#### [Reading passage]
For a business of any size, the ability to quickly diagnose issues with their IT infrastructure and act on them before they become a major or long-term issue is incredibly valuable. Minimizing or eliminating costly downtime is the primary objective of any IT strategy, and Remote Monitoring & Management (RM&M) is an effective tool in achieving that. With it’s early detection ability, RM&M abates falling employee productivity, customer dissatisfaction and potential revenue loss, because critical infrastructure issues are dealt with proactively as opposed to reactively.
With RM&M you set up automated software and processes to perform checks on your business-critical hardware and log various performance metrics like hard drive health, CPU temperature, and system uptime, just to name a few. You can be notified if any of them fall in an area that would signify a warning (you should keep an eye on the issue) or a critical issue (you should act on it immediately). There are tons of options for RM&M software, ranging from paid subscriptions to free and open source, but they all use the same or similar underlying technology to get things done.
When grabbing information from your devices on the network, regardless of the product you’re using, it’s probably using SNMP. SNMP, or Simple Network Management Protocol, is capable of not only reading information from, but also writing configuration changes to, your networked devices. Through the use of pre-configured community strings (passwords) you are able to require authentication to access your devices through SNMP, and thus limit the people who are able to connect. Since SNMP v1 and SNMP v2c both send information in the clear, it’s strongly recommended you use the more recent SNMP v3 when you implement this on your network, as it encrypts information before transmission. Once you have your version of SNMP and community string selected, you’ll need to review the device’s MIB (Management Information Base) and select which OIDs you’ll be using. A device’s MIB is a listing of variables that define the various statistics and performance metrics you’ll want to monitor. These individual variables are the OIDs, or Object Identifiers. Since SNMP is a protocol that can stand on its own, you could certainly make manual SNMP calls to grab the information you’re looking for, but for an easier way to automate it, let’s look at some options.

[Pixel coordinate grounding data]

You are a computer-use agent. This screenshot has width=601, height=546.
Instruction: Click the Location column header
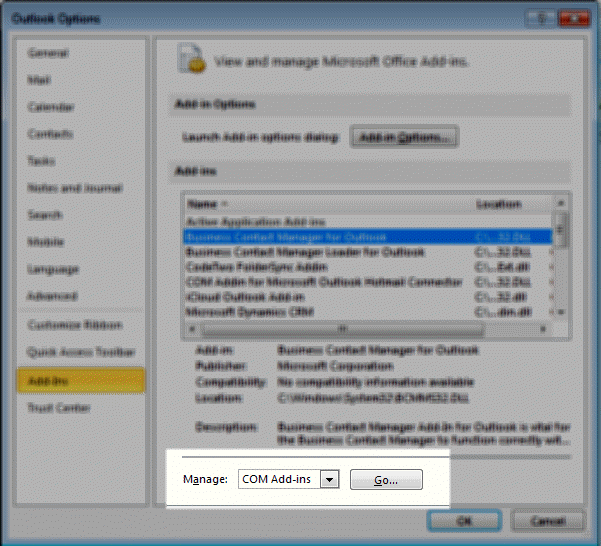498,204
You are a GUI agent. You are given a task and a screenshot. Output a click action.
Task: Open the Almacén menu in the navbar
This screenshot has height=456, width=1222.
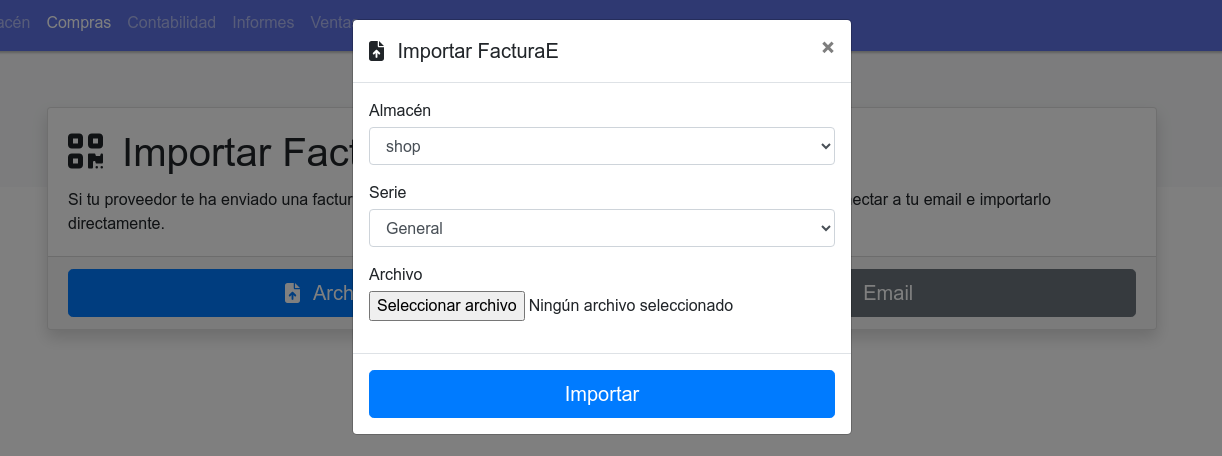pyautogui.click(x=15, y=22)
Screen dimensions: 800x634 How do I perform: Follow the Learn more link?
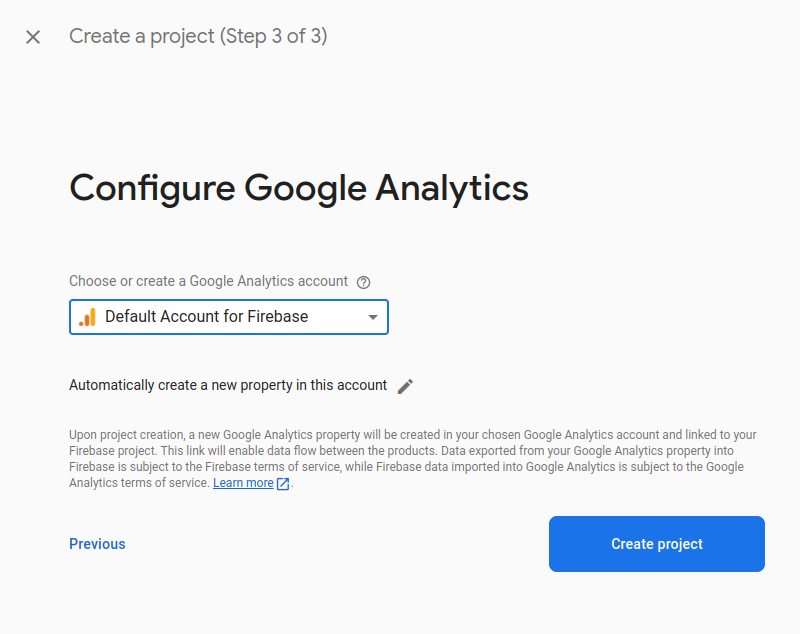click(x=243, y=483)
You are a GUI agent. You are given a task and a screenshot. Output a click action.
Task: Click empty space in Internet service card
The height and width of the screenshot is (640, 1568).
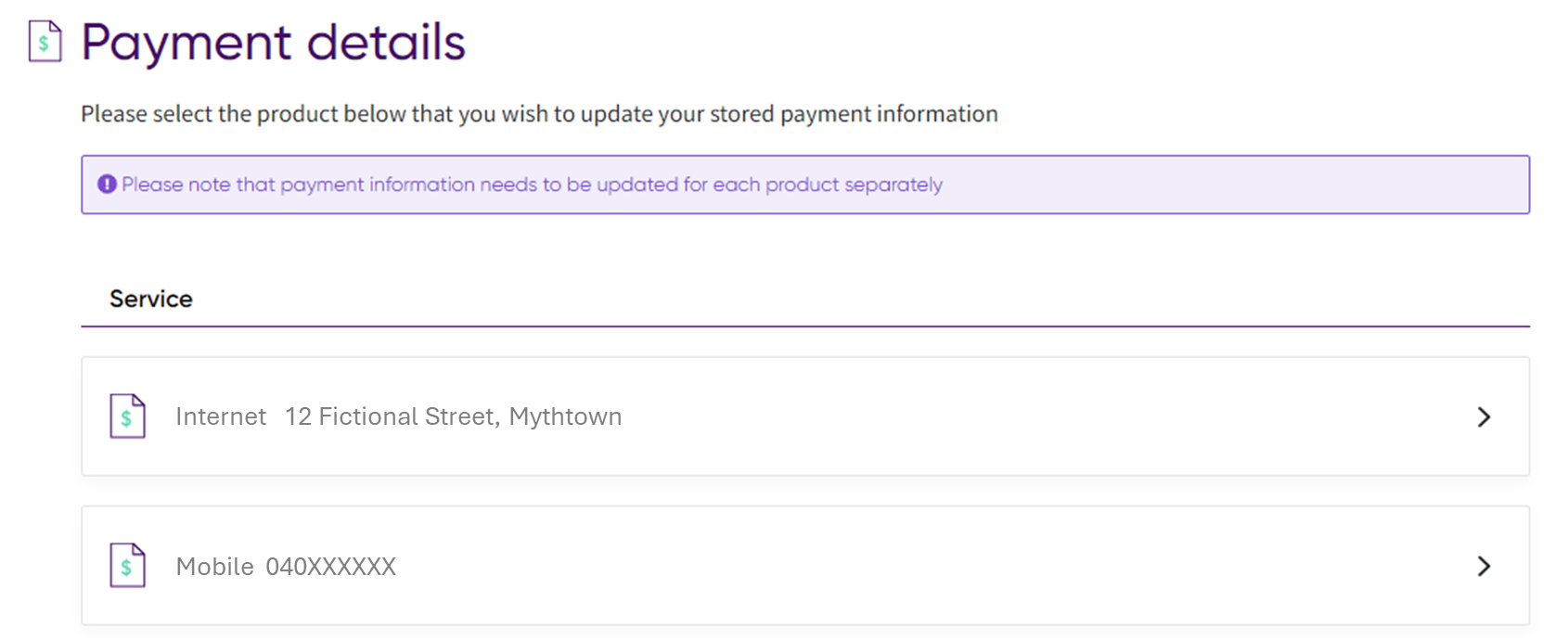pos(1021,417)
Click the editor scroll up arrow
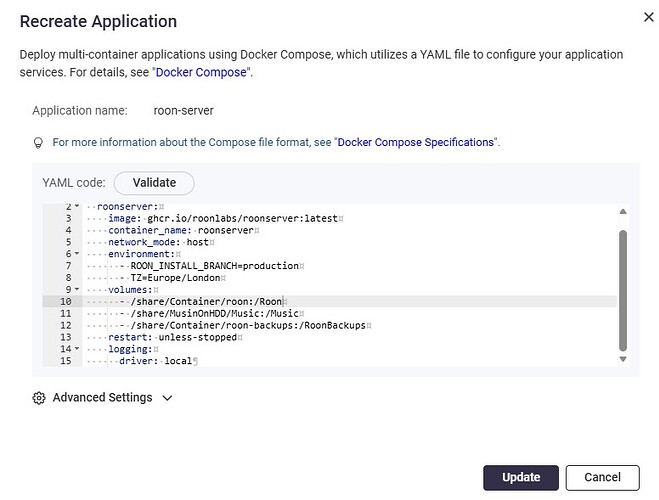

#### [What you should do]
Answer these questions using the text on remote monitoring and management above:
1. According to the text, what is the primary objective of any IT strategy?
2. Which three performance metrics does the text name as examples that can be logged?
3. Which SNMP version does the text recommend, and what does it do before transmission?

#### [Task result]
1. Minimizing or eliminating costly downtime.
2. Hard drive health, CPU temperature, and system uptime.
3. SNMP v3, which encrypts information before transmission.